Baltimore Sun Sunday

Militia accused of plot to bomb Kansas Somalis

- By Eric Tucker and Roxana Hegeman

WICHITA, Kan. — Three members of a Kansas militia group are accused of plotting to bomb an apartment complex that’s home to Somali immigrants in the western Kansas meatpackin­g town of Garden City, a thwarted attack prosecutor­s say was planned for the day after the November election.

A complaint unsealed Friday charges Curtis Wayne Allen, 49; Patrick Eugene Stein, 47; and Gavin Wayne Wright, 49, with conspiring to use a weapon of mass destructio­n. The men are members of a small militia group that calls itself “the Crusaders,” and whose members espouse sovereign citizen, anti-government, anti-Muslim and anti-immigrant extremist beliefs, according to the complaint.

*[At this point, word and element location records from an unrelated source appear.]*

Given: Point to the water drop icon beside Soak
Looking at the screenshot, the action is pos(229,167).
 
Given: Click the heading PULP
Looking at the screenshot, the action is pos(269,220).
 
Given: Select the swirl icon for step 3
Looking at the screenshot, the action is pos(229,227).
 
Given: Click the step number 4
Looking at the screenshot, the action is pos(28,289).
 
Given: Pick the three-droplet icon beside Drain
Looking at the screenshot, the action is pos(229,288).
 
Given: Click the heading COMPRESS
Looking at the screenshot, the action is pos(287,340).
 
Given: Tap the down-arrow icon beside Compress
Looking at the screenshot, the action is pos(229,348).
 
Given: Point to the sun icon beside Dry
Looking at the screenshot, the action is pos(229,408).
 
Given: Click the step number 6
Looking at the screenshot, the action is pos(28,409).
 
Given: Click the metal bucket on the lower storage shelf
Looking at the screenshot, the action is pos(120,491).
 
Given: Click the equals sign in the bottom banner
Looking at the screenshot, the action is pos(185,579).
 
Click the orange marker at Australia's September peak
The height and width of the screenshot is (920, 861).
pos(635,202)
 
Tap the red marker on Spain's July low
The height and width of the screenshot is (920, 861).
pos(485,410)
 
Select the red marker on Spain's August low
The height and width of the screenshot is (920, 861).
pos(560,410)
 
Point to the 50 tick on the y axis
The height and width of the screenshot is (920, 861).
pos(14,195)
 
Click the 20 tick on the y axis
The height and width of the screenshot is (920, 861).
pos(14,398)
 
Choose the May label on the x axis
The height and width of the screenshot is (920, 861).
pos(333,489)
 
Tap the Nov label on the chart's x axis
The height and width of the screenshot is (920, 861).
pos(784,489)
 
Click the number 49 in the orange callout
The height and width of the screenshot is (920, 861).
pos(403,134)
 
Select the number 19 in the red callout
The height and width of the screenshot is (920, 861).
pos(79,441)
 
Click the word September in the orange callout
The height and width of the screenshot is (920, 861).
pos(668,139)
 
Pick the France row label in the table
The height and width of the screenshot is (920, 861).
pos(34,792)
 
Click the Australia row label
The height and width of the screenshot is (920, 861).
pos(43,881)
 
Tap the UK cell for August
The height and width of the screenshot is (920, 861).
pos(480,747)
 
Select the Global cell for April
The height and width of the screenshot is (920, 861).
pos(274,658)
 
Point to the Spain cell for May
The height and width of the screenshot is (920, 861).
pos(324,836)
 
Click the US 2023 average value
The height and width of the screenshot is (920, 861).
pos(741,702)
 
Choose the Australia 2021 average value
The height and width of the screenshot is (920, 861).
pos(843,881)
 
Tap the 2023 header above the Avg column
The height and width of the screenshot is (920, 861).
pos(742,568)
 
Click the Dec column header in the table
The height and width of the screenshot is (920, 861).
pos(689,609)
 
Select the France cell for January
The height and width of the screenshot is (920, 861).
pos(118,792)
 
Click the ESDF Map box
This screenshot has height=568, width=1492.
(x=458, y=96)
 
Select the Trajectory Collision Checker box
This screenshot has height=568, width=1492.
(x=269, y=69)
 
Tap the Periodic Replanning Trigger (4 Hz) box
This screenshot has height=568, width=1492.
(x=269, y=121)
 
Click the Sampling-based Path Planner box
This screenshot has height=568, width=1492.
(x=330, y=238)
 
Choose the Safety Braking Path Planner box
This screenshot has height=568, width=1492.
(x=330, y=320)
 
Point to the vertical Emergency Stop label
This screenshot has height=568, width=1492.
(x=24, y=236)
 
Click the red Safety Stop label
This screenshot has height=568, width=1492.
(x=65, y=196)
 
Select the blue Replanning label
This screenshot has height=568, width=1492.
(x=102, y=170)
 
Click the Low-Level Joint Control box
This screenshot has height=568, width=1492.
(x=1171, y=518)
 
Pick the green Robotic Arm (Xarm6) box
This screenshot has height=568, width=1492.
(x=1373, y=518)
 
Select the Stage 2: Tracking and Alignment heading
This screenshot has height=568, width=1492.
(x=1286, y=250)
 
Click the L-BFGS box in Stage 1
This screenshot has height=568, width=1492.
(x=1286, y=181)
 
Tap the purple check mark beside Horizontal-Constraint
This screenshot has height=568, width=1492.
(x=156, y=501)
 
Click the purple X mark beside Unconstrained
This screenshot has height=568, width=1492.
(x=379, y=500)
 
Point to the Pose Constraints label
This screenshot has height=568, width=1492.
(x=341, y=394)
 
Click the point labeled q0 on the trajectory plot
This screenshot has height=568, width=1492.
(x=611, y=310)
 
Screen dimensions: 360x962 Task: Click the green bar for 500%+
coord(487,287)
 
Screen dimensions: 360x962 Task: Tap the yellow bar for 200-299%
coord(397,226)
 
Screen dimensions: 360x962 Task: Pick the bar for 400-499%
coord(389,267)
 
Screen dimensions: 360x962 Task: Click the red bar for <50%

Prosecutor­s said the men don’t yet have attorneys. Their first court appearance is Monday.

The arrests were the culminatio­n of an eight-month FBI investigat­ion “deep into a hidden culture of hatred and violence,” Acting U.S. Attorney Tom Beall said.

The complaint alleges group members chose the target based on their hatred of Muslims, people of Somali descent and immigrants — and out of a desire to inspire other militia groups and “wake people up.”

The FBI began a domestic terrorism investigat­ion of the group in February, and a confidenti­al source attended its meetings in southweste­rn Kansas.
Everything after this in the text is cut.